10 de febrero de 2009

Trolas que os contaron de pequeños


A ver papis, seguro que os acordáis cuando erais niños: dentro de la pandilla, a algunos de les dejaban bañarse nada más comer mientras que a otros no.

Eso sí que era discriminación...

Hasta las 5 no te bañas”, era la frase lapidaria con la que los padres cerraban las negociaciones para el baño, frustrando el deseo de tantos niños de hacerse aguadillas con la tripa llena de macarrones con tomate o ensaladilla rusa.

Daba igual que les prometieras que te mojarías muñecas, nuca y tripa antes de tirarte en plancha a la piscina o de saltar por encima de las olas.

El horario era inamovible y la respuesta de los progenitores inmutable.

Hasta las 5 no te bañas

Y ahí nos quedábamos, cerca del borde de la piscina o de la orilla de la playa, como antílopes ávidos de agua hasta qué, con puntualidad británica, salíamos en estampida hacia el líquido elemento.

Una pregunta para los padres con niños en edad de darse chapuzones:
¿Sigue habiendo hoy en día esos dos bandos de padres: los que creen y los que no creen en el “corte de digestión”.?

Pero, ¿realmente existe el “corte de digestión?.
¿Mito o realidad?

Si queréis desentrañar este misterio de la Ciencia, pinchad en Leer más...

La verdad es que hasta la fecha no se hay registro muerte alguna por entrar demasiado rápido a una piscina después de comer.

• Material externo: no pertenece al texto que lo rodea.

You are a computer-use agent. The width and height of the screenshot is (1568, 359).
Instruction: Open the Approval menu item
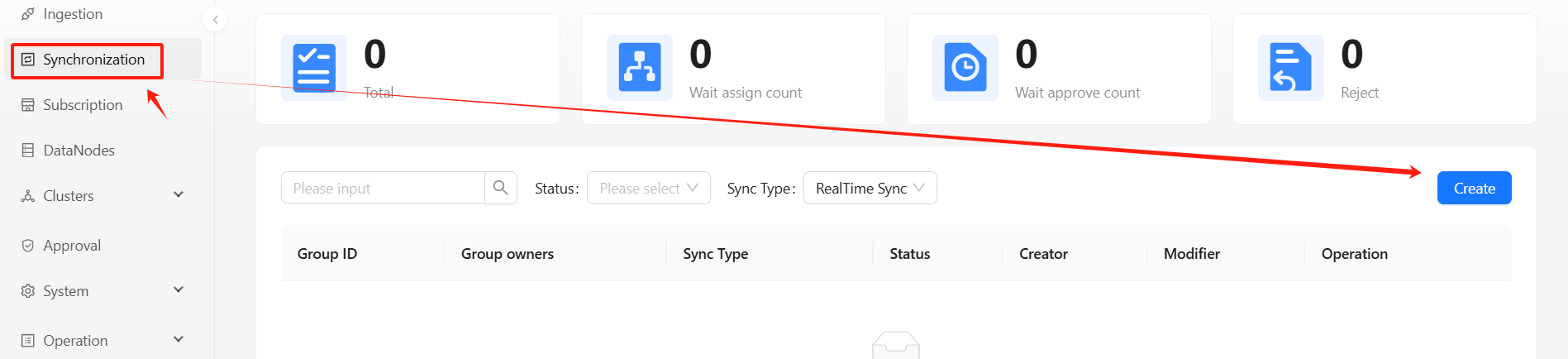[x=72, y=246]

Los problemas que pueden ocurrir al introducirse en el agua se relacionan más con otras situaciones que con el aparato digestivo.

Lo que suele ocurrir es que se produce un síncope (pérdida de conocimiento) como consecuencia de la diferencia de temperatura entre la superficie del cuerpo y el agua.

Por eso el “síncope de hidrocución” (forma científica de llamar al “corte de digestión”) es más frecuente cuando el individuo ha estado expuesto durante mucho tiempo al sol y se introduce bruscamente en agua fría.

Por otro lado (y sin relación alguna), mientras se está produciendo la digestión (unas dos horas y media) no se deben realizar esfuerzos físicos muy fuertes, porque toda la sangre se va hacia el estomago durante ese proceso. Pero esto no tiene nada que ver con el agua… se aplica igual a nadar, que a correr o montar en bici.

Resumiendo: Si se trata de una persona joven que no va a realizar esfuerzo físico grande, no hace falta esperar antes de meterse en el agua, basta con no hacerlo de golpe.